_Work instructions_.
Without pictures, repeat the lines of the entries from the one containing "Click the Main Menu button" through the last, both ends included, and nothing else.

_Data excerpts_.
○ ○ ○ ○

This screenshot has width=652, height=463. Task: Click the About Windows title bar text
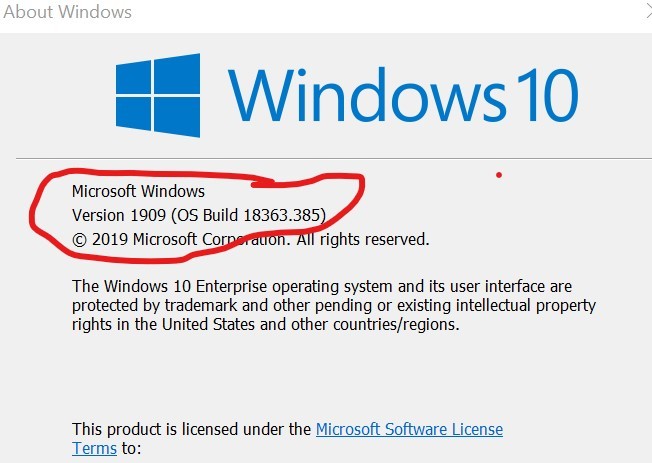click(x=66, y=13)
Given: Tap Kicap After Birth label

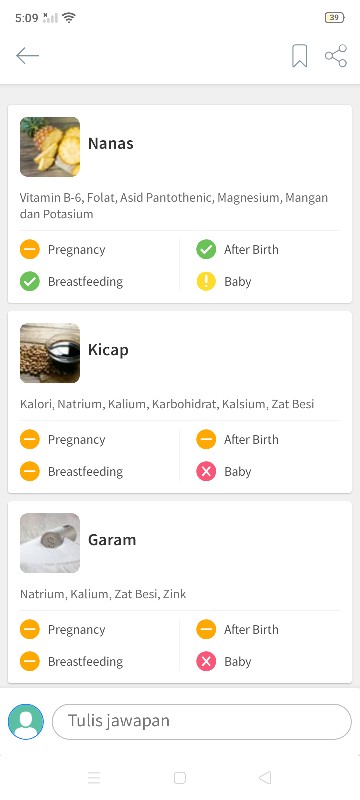Looking at the screenshot, I should pos(251,439).

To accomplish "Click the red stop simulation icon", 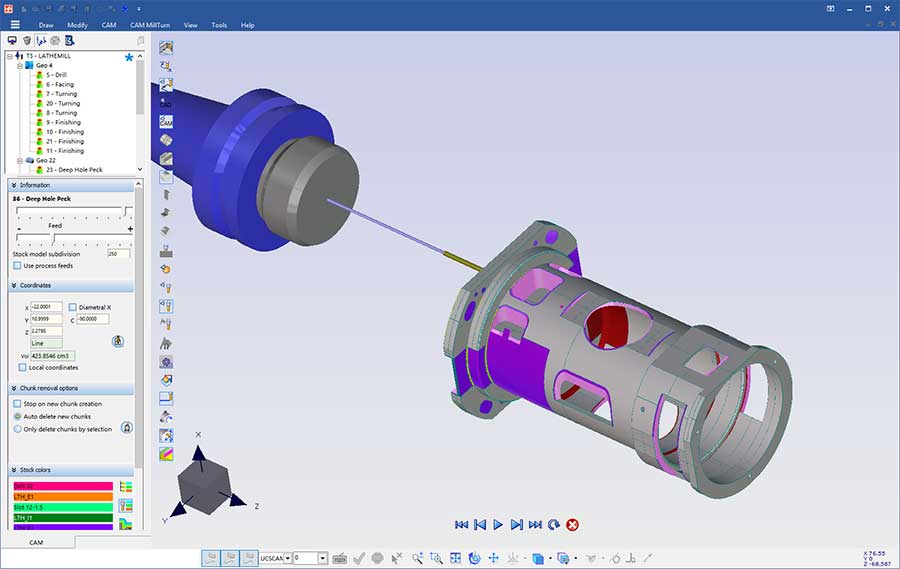I will 572,524.
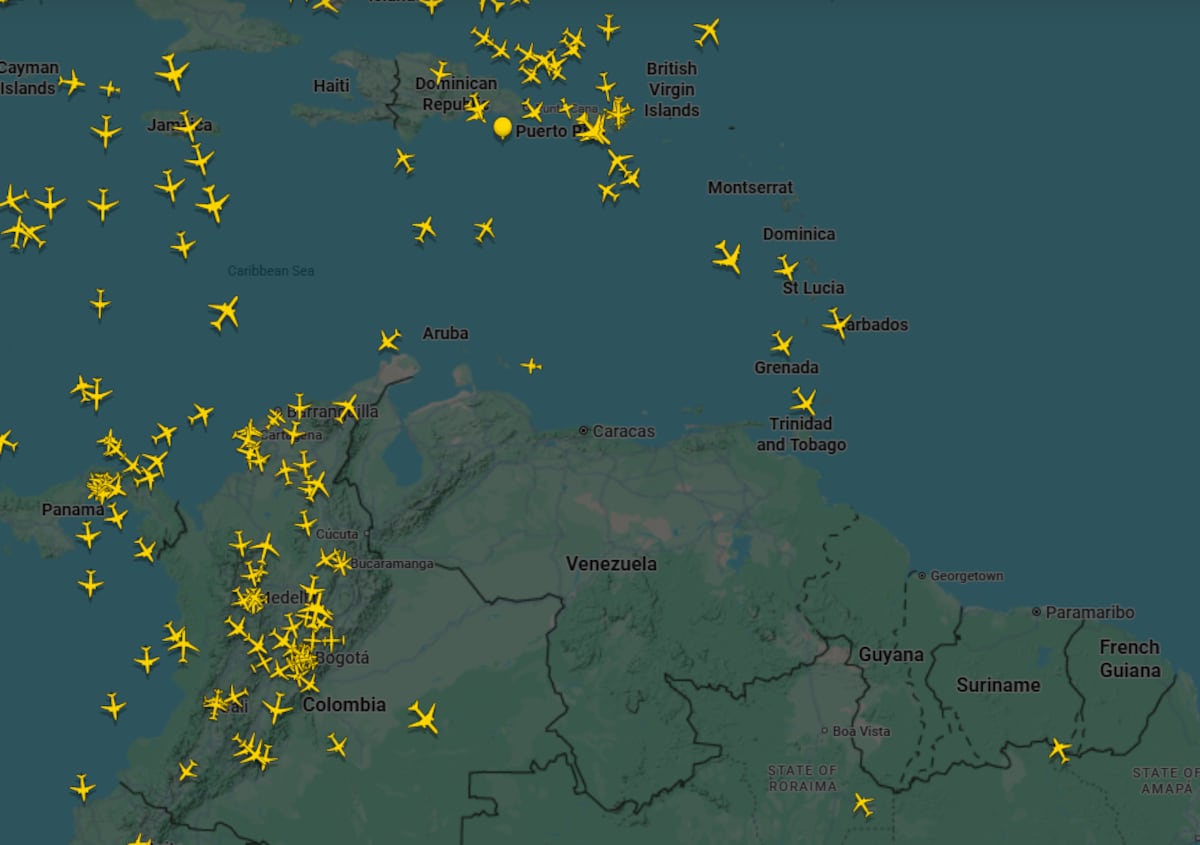1200x845 pixels.
Task: Click the plane beside the Cayman Islands label
Action: pyautogui.click(x=71, y=82)

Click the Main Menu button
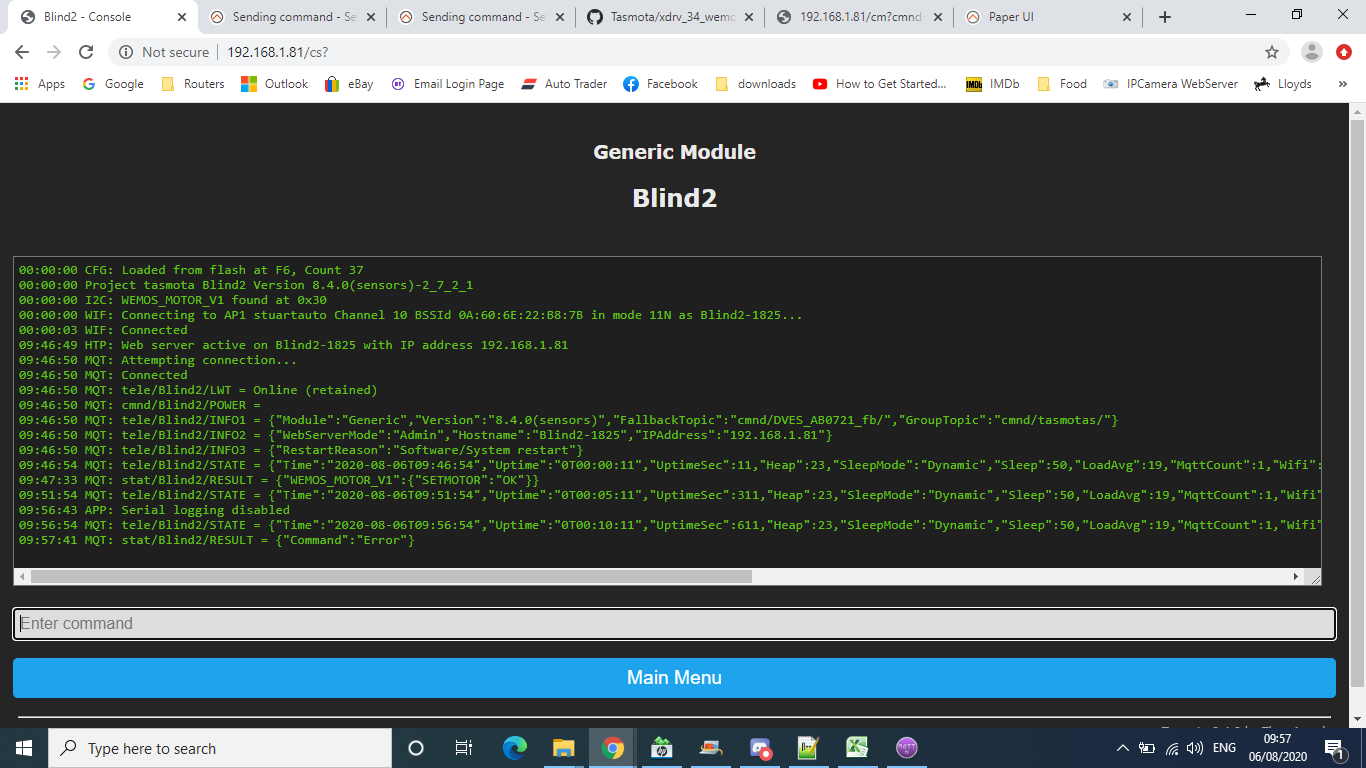coord(673,677)
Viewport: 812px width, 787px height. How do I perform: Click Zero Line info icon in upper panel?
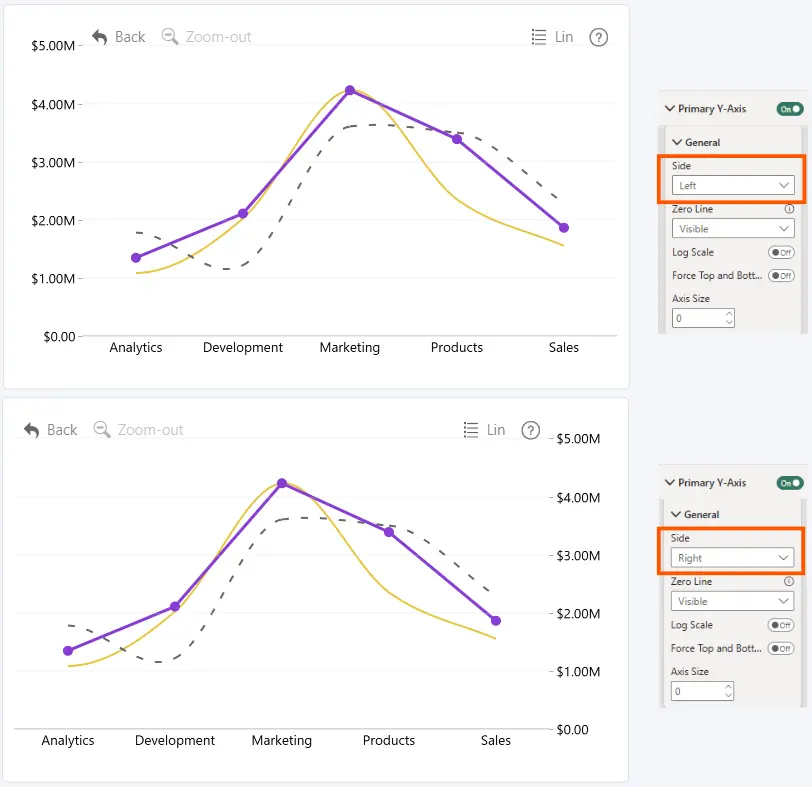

○ ○ ○ ○

_Response to the task_.
Click the Main Menu button
coord(673,677)
Viewport: 812px width, 787px height. How do I perform: Click Zero Line info icon in upper panel?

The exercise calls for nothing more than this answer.